**Source data:**
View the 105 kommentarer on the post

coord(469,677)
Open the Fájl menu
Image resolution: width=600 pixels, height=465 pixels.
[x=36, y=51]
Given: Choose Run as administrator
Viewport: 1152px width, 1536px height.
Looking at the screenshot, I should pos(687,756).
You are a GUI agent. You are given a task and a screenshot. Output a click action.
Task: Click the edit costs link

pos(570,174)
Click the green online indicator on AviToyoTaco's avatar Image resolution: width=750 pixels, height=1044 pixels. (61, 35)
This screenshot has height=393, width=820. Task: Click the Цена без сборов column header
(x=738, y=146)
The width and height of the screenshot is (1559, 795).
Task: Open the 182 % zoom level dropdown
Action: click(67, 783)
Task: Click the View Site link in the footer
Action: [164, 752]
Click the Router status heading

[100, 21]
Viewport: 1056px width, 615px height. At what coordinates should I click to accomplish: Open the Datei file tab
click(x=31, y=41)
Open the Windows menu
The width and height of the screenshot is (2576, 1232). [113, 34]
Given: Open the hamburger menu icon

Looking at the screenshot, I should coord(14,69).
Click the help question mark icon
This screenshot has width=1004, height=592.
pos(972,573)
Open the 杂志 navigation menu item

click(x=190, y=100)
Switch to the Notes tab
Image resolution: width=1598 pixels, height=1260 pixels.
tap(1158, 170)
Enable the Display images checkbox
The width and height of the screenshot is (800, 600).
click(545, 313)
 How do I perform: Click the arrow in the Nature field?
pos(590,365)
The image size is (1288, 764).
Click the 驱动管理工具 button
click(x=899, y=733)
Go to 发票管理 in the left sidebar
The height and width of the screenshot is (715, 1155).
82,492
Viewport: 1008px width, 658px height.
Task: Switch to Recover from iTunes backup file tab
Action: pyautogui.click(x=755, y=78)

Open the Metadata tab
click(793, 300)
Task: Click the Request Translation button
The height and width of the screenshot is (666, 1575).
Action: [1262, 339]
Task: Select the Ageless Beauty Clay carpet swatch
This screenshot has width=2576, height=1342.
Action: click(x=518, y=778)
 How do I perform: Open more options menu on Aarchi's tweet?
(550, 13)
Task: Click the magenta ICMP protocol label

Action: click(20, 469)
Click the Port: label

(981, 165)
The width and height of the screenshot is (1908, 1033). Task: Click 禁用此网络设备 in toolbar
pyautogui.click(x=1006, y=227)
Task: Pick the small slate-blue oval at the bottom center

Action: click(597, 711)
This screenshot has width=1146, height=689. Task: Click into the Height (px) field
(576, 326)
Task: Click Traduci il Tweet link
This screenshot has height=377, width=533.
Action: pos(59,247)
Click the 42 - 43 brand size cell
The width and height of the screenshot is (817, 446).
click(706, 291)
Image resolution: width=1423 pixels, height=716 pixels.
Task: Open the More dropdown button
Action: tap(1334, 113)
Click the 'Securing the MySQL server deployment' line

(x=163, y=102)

**Description of the task:**
Please output exactly the lines between the one holding "The height and width of the screenshot is (666, 1575)." and the one holding "Task: Click Traduci il Tweet link" in the records above, inclusive, and nothing more.

**Response area:**
The height and width of the screenshot is (666, 1575).
Action: [1262, 339]
Task: Select the Ageless Beauty Clay carpet swatch
This screenshot has width=2576, height=1342.
Action: click(x=518, y=778)
 How do I perform: Open more options menu on Aarchi's tweet?
(550, 13)
Task: Click the magenta ICMP protocol label

Action: click(20, 469)
Click the Port: label

(981, 165)
The width and height of the screenshot is (1908, 1033). Task: Click 禁用此网络设备 in toolbar
pyautogui.click(x=1006, y=227)
Task: Pick the small slate-blue oval at the bottom center

Action: click(597, 711)
This screenshot has width=1146, height=689. Task: Click into the Height (px) field
(576, 326)
Task: Click Traduci il Tweet link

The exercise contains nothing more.